TASK BRIEF:
Copy the lines of the entries below verbatim, from the line with "Screen dimensions: 1200x600" to the end of the entries, including both ends.

# THE DATA start

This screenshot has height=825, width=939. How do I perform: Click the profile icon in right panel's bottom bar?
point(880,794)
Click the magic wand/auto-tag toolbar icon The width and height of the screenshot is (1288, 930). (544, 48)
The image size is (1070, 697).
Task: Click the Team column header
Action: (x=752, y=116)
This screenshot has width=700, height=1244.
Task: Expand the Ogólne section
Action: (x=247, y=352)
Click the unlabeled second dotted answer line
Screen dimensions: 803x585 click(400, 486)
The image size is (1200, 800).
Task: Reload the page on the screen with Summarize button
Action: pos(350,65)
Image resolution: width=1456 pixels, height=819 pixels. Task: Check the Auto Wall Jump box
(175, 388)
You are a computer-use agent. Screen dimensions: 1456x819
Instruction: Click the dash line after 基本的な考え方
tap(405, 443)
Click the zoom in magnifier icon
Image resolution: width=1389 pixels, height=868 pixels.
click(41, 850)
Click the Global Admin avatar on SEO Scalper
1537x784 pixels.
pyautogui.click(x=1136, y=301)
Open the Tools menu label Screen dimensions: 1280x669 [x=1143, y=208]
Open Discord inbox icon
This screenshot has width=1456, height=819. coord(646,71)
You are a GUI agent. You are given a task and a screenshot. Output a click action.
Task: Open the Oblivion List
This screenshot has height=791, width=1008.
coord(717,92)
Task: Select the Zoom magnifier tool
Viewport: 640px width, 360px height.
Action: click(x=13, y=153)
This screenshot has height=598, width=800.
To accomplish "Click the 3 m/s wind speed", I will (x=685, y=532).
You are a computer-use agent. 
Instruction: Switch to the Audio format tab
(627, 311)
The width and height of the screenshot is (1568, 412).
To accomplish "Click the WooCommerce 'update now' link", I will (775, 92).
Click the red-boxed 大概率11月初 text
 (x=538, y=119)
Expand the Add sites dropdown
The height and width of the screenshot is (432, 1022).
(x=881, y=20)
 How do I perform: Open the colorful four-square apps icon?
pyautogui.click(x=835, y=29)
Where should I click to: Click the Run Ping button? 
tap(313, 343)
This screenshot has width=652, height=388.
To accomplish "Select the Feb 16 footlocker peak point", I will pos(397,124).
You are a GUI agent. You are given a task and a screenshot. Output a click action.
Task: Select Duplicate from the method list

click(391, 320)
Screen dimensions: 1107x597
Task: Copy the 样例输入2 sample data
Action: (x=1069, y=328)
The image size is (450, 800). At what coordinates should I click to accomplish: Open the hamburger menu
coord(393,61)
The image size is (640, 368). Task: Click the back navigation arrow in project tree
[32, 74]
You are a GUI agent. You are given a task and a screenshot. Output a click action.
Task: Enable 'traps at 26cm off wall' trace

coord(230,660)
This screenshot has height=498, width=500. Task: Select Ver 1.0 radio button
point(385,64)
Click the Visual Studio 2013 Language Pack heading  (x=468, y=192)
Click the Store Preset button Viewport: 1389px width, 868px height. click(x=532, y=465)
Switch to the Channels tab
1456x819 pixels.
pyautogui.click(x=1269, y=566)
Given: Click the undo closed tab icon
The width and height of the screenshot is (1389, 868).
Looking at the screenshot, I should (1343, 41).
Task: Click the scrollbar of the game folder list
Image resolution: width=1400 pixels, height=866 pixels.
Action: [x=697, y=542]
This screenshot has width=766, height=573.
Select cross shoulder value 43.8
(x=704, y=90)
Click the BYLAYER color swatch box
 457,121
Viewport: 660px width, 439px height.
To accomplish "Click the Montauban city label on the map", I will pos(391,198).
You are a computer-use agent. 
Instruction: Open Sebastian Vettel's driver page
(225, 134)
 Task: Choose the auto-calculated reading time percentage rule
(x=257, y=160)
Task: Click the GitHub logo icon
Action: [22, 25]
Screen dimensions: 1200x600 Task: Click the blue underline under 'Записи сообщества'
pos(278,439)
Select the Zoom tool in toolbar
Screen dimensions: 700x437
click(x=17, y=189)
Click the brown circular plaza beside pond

# THE DATA end

SOLUTION FOR THIS PROBLEM:
Screen dimensions: 1200x600 Task: Click the blue underline under 'Записи сообщества'
pos(278,439)
Select the Zoom tool in toolbar
Screen dimensions: 700x437
click(x=17, y=189)
Click the brown circular plaza beside pond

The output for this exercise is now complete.